**WHAT THE TASK ASKS**
The records appear below. Report how many of their lines contain the word "chart", giving the number alone.

Saved entries
★ ★ ★ ★ ★ ★ ★
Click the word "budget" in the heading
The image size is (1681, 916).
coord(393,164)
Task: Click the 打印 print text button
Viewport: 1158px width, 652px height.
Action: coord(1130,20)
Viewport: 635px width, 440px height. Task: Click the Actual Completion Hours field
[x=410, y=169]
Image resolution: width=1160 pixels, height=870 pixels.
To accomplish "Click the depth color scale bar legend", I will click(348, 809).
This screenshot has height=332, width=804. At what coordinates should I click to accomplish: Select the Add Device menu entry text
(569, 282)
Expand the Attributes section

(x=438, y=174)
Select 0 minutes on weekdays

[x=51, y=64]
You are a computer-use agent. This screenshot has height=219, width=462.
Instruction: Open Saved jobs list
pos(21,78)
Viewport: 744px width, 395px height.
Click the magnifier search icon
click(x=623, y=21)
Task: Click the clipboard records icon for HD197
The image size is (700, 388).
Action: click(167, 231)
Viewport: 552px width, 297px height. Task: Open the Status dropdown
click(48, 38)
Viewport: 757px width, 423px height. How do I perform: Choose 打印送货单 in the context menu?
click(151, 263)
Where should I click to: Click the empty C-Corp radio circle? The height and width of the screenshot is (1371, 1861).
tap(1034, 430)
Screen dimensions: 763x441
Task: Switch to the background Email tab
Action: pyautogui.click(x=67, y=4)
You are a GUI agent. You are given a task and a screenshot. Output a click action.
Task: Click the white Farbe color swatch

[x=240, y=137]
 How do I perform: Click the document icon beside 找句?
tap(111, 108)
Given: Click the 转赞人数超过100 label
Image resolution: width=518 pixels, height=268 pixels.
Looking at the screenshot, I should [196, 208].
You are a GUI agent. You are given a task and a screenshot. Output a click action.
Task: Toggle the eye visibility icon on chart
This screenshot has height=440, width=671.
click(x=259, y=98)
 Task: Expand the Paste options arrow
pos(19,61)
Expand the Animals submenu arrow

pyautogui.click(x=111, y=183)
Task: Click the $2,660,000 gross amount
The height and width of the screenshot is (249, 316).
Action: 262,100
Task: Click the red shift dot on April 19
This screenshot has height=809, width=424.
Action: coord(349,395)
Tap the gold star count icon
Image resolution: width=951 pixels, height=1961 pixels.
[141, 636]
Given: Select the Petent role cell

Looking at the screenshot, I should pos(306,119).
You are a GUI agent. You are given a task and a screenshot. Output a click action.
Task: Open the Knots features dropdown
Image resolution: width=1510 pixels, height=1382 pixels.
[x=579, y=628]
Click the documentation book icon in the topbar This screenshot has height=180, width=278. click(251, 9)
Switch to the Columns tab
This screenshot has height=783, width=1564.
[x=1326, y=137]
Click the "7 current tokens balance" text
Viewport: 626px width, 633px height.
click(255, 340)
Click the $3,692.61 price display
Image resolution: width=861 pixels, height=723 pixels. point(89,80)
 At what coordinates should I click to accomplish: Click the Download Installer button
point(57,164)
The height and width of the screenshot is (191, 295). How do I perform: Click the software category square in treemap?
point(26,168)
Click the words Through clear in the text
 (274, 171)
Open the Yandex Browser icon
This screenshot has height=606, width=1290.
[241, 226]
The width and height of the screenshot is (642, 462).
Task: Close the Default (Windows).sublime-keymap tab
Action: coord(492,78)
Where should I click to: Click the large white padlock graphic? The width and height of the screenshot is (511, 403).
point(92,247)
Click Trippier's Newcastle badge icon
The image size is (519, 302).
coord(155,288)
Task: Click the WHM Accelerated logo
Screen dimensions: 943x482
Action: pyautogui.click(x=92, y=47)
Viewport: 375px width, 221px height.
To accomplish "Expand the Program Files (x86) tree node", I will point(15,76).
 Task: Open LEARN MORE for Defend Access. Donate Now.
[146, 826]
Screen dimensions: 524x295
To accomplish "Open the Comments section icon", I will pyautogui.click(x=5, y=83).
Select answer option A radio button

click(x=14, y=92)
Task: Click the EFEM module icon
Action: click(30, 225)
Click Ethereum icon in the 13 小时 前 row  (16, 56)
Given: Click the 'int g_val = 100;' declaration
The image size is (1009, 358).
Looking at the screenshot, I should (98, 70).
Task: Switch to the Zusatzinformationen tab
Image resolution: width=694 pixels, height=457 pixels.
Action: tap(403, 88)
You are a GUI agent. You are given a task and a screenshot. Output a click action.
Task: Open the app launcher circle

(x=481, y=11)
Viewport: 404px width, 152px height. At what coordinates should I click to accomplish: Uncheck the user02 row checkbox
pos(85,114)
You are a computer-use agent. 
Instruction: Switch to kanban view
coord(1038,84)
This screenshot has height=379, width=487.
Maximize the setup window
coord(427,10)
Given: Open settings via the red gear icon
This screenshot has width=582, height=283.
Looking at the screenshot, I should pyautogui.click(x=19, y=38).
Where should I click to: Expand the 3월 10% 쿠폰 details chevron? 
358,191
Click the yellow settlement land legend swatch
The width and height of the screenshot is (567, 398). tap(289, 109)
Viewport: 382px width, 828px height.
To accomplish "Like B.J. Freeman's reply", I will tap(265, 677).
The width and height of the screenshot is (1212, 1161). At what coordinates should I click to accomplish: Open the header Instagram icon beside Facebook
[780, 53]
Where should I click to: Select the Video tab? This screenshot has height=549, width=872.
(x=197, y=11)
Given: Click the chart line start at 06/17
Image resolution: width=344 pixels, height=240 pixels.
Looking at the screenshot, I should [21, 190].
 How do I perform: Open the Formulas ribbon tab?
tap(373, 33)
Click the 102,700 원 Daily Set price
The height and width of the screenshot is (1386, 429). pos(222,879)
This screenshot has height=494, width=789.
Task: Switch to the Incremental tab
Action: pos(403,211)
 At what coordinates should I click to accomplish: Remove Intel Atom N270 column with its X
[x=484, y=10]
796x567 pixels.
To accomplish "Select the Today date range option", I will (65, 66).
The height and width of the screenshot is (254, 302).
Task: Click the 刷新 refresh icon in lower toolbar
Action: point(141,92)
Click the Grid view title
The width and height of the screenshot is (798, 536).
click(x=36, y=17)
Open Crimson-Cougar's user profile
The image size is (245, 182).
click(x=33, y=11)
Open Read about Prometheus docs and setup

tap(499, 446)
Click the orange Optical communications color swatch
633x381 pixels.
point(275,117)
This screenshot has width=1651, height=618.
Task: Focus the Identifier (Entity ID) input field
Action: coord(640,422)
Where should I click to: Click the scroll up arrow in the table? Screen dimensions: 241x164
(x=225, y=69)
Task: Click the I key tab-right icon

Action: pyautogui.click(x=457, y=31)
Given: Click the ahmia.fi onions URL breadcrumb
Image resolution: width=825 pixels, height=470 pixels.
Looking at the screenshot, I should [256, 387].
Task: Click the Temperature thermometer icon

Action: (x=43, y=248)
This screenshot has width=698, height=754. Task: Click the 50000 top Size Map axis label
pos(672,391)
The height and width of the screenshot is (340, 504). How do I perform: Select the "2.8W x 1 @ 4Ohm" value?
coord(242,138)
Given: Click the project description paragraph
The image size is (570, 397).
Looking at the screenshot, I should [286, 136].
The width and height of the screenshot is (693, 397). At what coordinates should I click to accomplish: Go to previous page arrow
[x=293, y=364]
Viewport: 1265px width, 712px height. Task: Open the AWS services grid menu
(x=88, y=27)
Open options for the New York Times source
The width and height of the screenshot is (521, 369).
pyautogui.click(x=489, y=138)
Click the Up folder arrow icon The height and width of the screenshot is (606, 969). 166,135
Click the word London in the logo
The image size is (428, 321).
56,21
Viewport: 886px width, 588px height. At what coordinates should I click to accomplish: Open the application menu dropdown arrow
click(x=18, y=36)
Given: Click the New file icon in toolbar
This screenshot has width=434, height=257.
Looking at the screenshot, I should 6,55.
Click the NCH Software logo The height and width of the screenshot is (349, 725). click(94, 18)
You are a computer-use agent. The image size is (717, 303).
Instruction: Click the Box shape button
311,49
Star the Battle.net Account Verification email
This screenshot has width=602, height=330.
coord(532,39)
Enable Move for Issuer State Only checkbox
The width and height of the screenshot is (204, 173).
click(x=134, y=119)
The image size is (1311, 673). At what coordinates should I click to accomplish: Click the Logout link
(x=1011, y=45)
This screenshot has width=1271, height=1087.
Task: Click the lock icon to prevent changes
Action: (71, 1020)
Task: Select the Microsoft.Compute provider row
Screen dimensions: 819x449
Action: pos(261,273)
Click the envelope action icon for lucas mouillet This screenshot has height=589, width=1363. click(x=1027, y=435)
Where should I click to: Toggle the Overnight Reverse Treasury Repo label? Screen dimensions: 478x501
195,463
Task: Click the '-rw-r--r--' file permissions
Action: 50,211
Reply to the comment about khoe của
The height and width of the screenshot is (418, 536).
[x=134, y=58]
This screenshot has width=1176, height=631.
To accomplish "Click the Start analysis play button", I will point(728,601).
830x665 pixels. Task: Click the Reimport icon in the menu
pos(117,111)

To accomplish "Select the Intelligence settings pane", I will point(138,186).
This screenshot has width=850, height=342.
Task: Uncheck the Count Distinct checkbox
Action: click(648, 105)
★ ★ ★ ★ ★ ★ ★
**ANSWER BOX**
2